PEMDAS has rarely been used in advanced mathematics. Neither is the symbol × for multiplication (because it looks too similar to x). Actually, "the basics" are rarely used in some branches of math (like in Group Theory)
Even then, parantheses are always better for clarification
Order of Precedence helps when one has to read code written by crappy coders 😂
Some of which include computers that don’t care if humans can read what they understand implicitly 🤖
I'm in the UK and that would be a perfectly normal sum for a primary school child to ensure they learn order of operators. I learned the same way 50 years ago.
Going from 2×8 to 2a, it is easier if they only have to get their heads around
1) there is a letter where they have only seen numbers before and
2) we don't write the multiplication sign.
To throw on
3) we don't write brackets.
Just makes things much harder.
This type of problem as written is designed to help kids "see" the need for order of operations...the problem today is teachers want you to "show and explain" your work (step by step). If you understand Order of Operations you can see it and answer 1. Right answer is most important, period.

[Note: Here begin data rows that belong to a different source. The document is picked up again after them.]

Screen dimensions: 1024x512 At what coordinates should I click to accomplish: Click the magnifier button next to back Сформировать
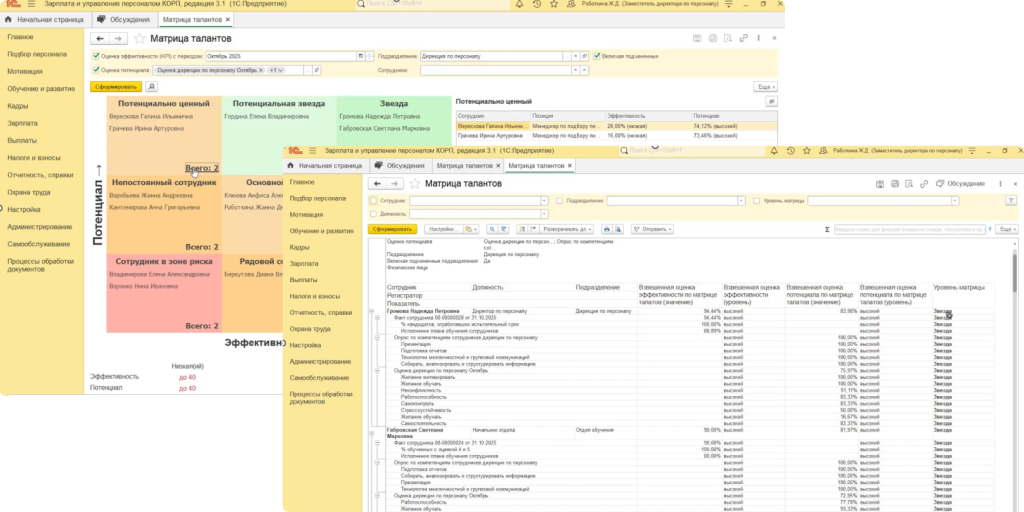click(x=152, y=87)
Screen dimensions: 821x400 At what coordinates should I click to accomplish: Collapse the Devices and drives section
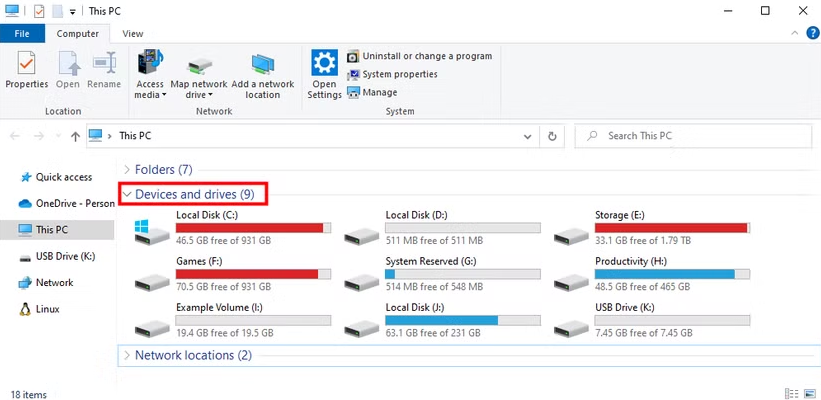(126, 194)
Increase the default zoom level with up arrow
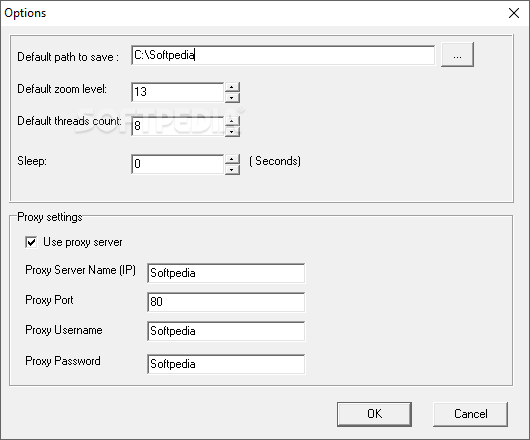530x440 pixels. pos(232,87)
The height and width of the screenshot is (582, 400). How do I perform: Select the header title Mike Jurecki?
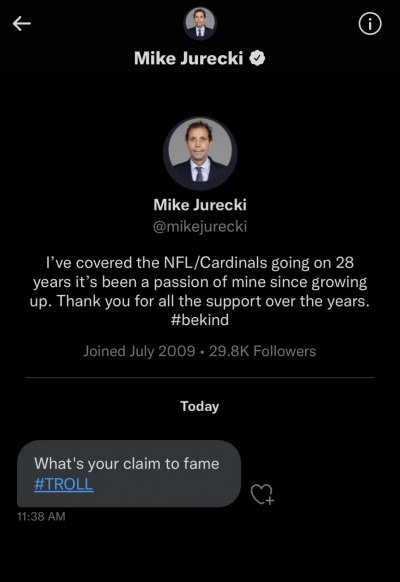tap(188, 59)
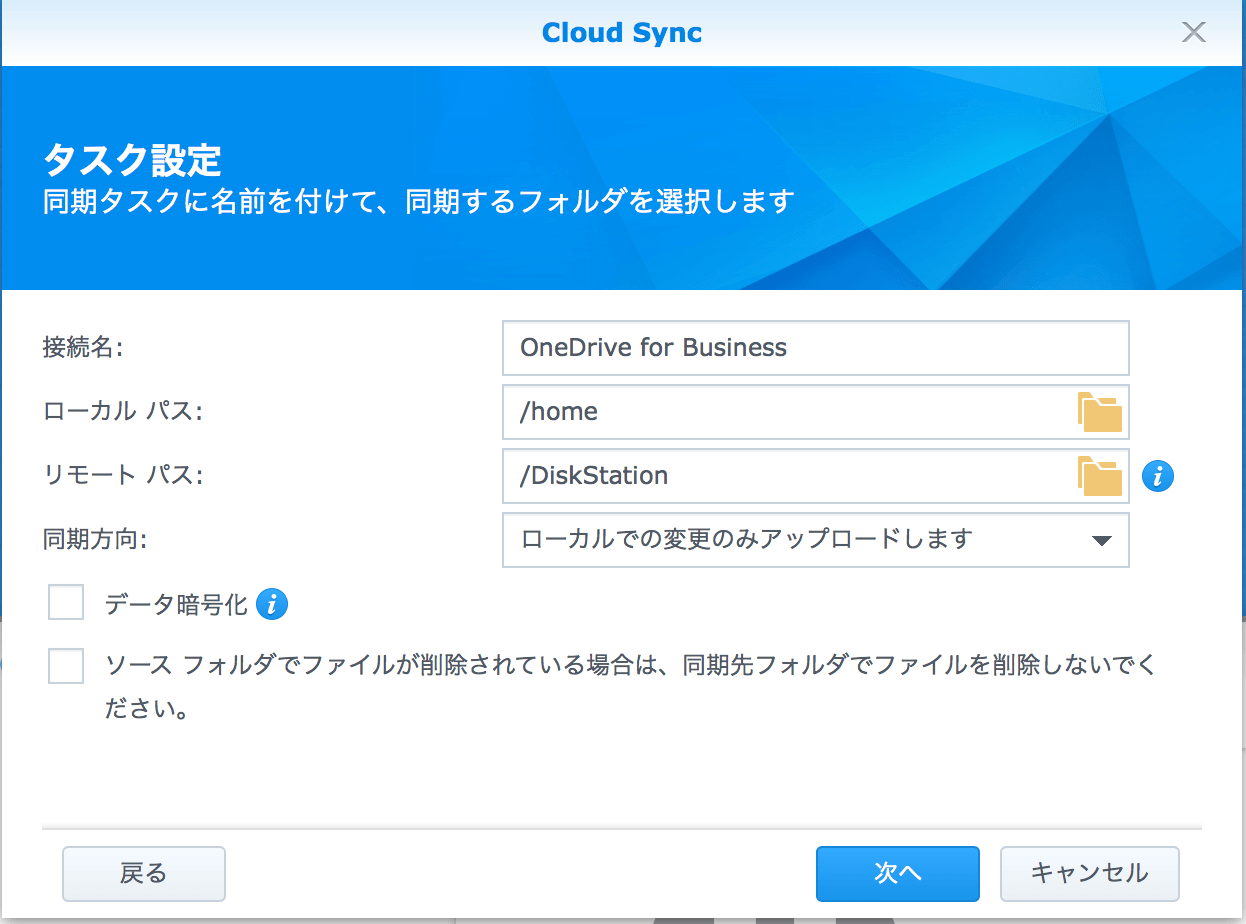Click the Cloud Sync title bar text
The height and width of the screenshot is (924, 1246).
pyautogui.click(x=621, y=32)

And to be clear here, this is not “I don’t understand how to do it” or any of the usual “I can’t do my kid’s HW” complaints. I see what they want, and it’s usually clear. The issue is that the problems are sometimes examples of things that nobody with any knowledge of math would pose
This was a thing that I had to keep explaining - there were definitely assignments (into early algebra) where it's like yes, this is validly written, but you'd never write them like that if you were doing the math for real because you're just ASKING for mistakes to happen
(The other unrelated thing that I did that helped was, as I do a fair amount of algebra for my job, sometimes I make dumb transcription errors or other silly mistakes, and I'd show her like "look, I literally get paid to do this and I make the same types of mistakes you do, don't feel bad about it")
I think this specific problem is one that’s a step behind pre algebra. It’s obviously about order of operation, and the only place it might be used is in inventory versus sales situation. Replace one of those numbers with a variable set equal to 0, then you have the next discipline
I learned how derivatives work by replacing numbers with variables. Our teacher was having us do it the slow way with numbers in the hundreds and thousands. Wayyyy too much so I replaced all the numbers with letters.

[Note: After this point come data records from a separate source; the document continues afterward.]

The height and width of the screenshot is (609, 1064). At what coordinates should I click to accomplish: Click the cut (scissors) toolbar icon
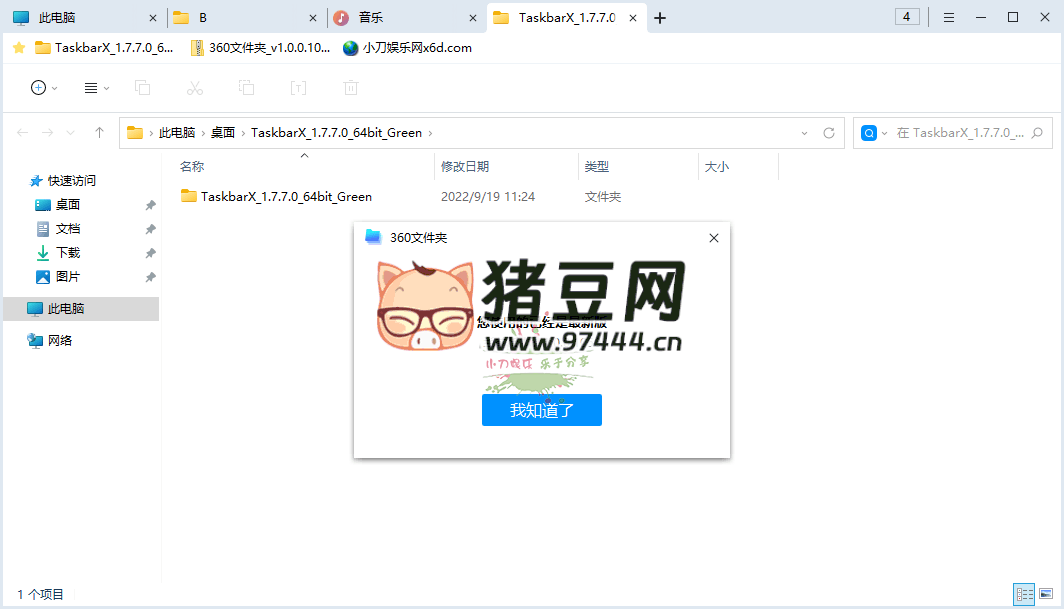click(194, 87)
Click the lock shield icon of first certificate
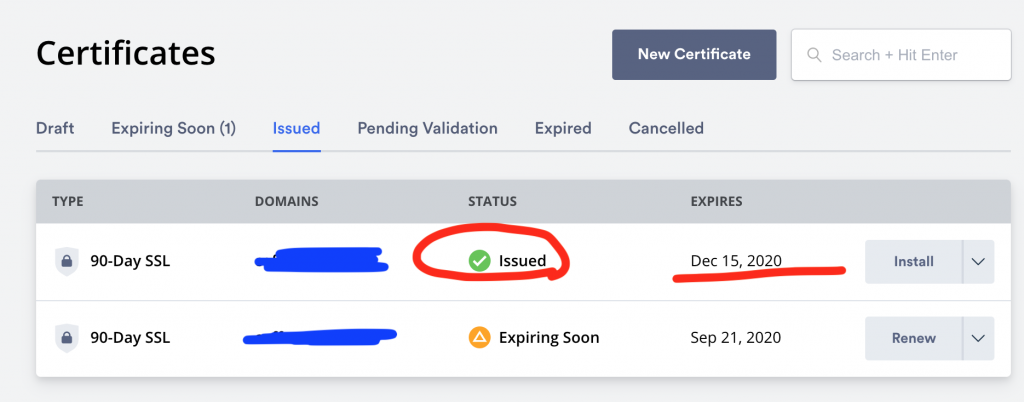Screen dimensions: 1024x402 66,262
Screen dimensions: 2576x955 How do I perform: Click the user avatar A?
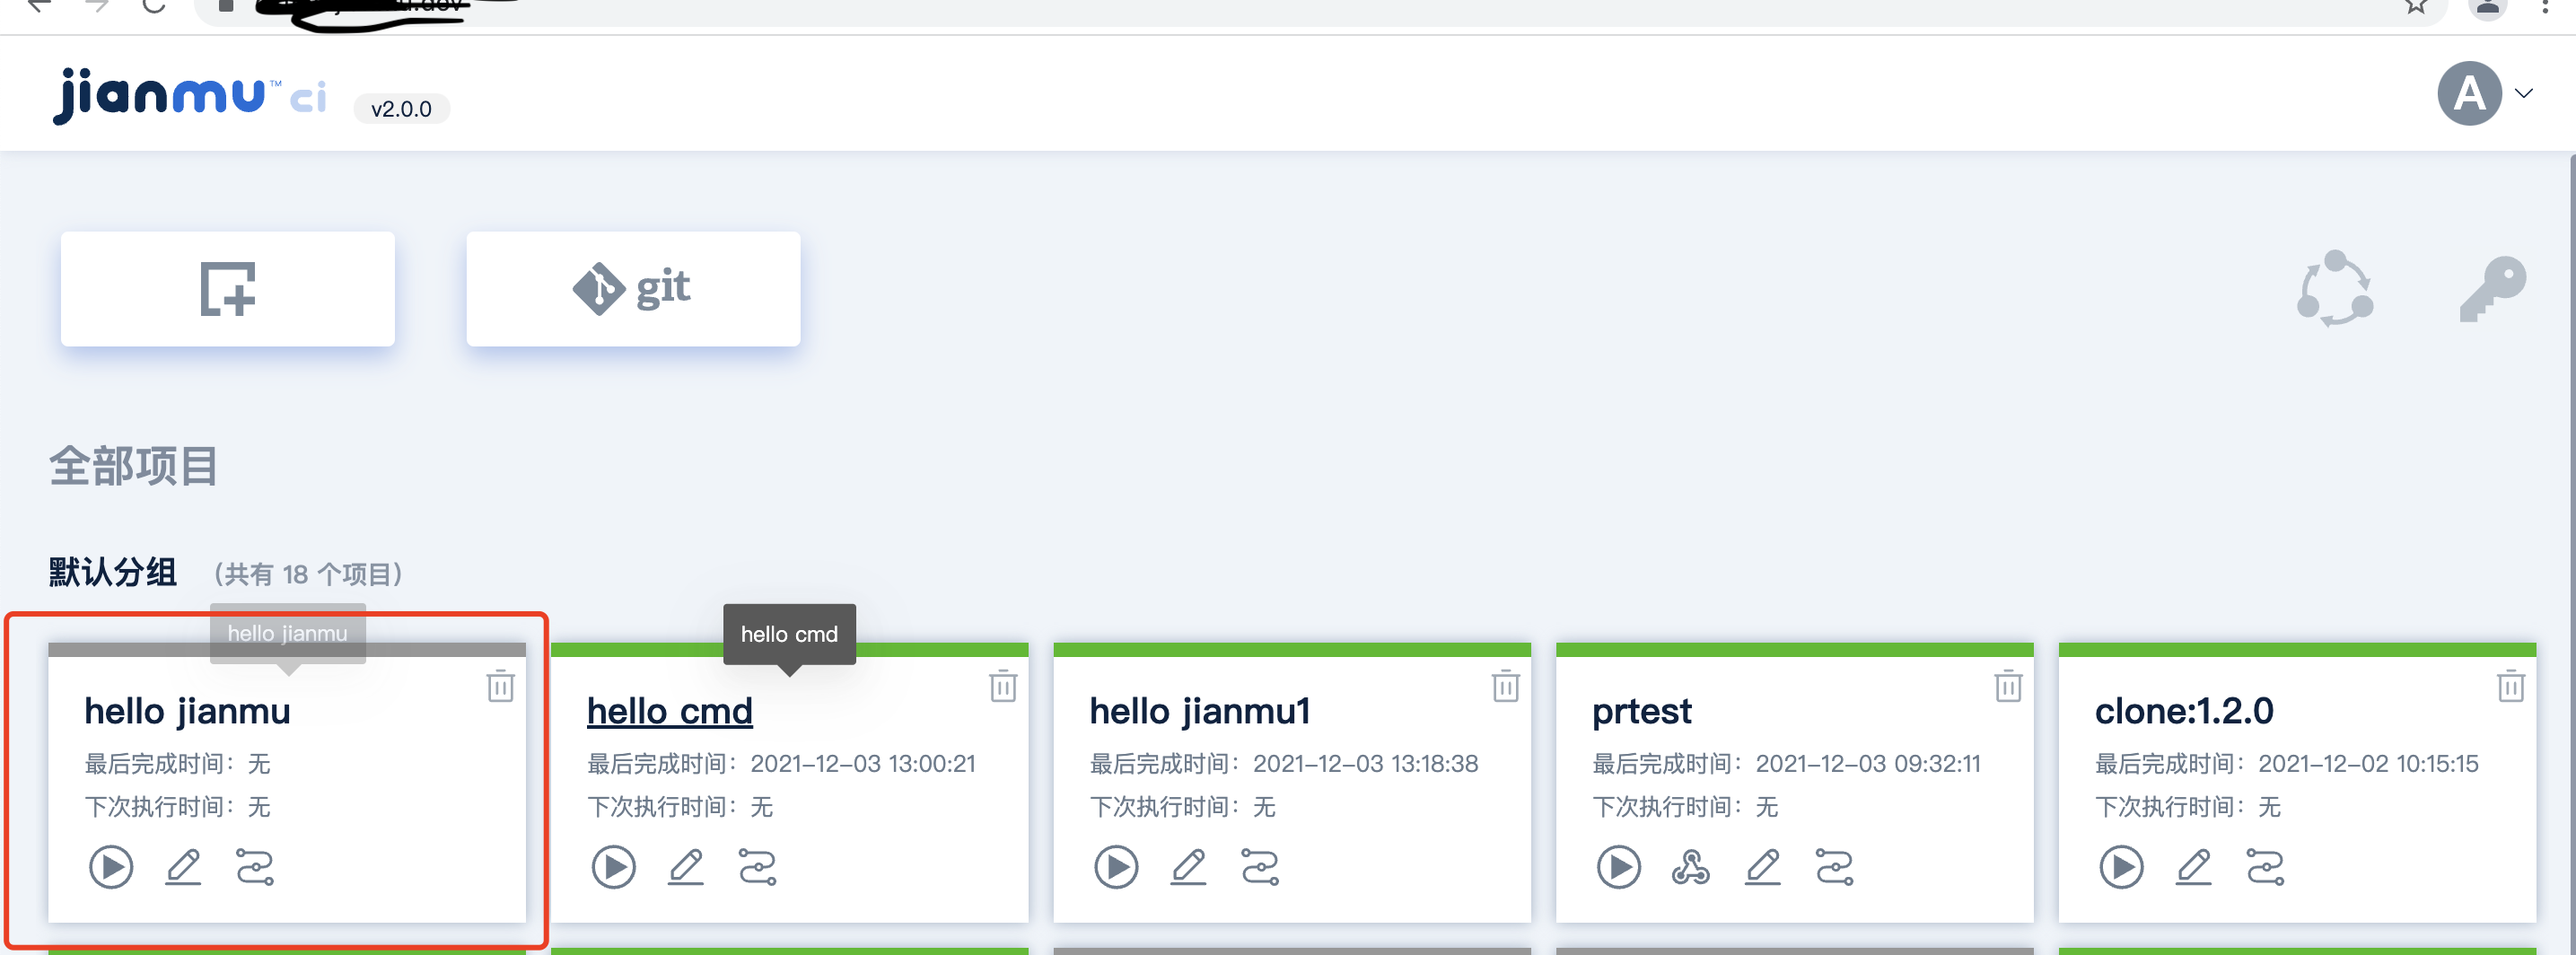[2469, 93]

Oh dear lord. To be fair: I went to school for Economics, but in lack of practice, I sometimes need to refresh on derivatives. I first learned them properly in 11th grade and even then it was a functional education and not knowledge.
Great distillation of the failed teaching process.
I trained people to operate multi-axis computer controlled machining centers and often had to teach them how to frame the equation. Each problem is unique. There is no cookie cutter or template approach to real life math.
This mostly reminds me of those viral memes like "80% of people get this math problem wrong" and it's because the math problem is written in some weird way math people don't actually use. Often using a ÷ like a complete psychopath
Oh, ÷ is a telltale sign. Then you must figure out what country of origin is.That's a hint they got used to a calculator. But, these had different order of operation based on region\brand, it never correct PEMDAS though :P
I thought parenthesis were like...required, for reasons exactly like that one. But I haven't done "math" since school fifteen years ago, and even then I wasn't the best at it, so I could be very wrong.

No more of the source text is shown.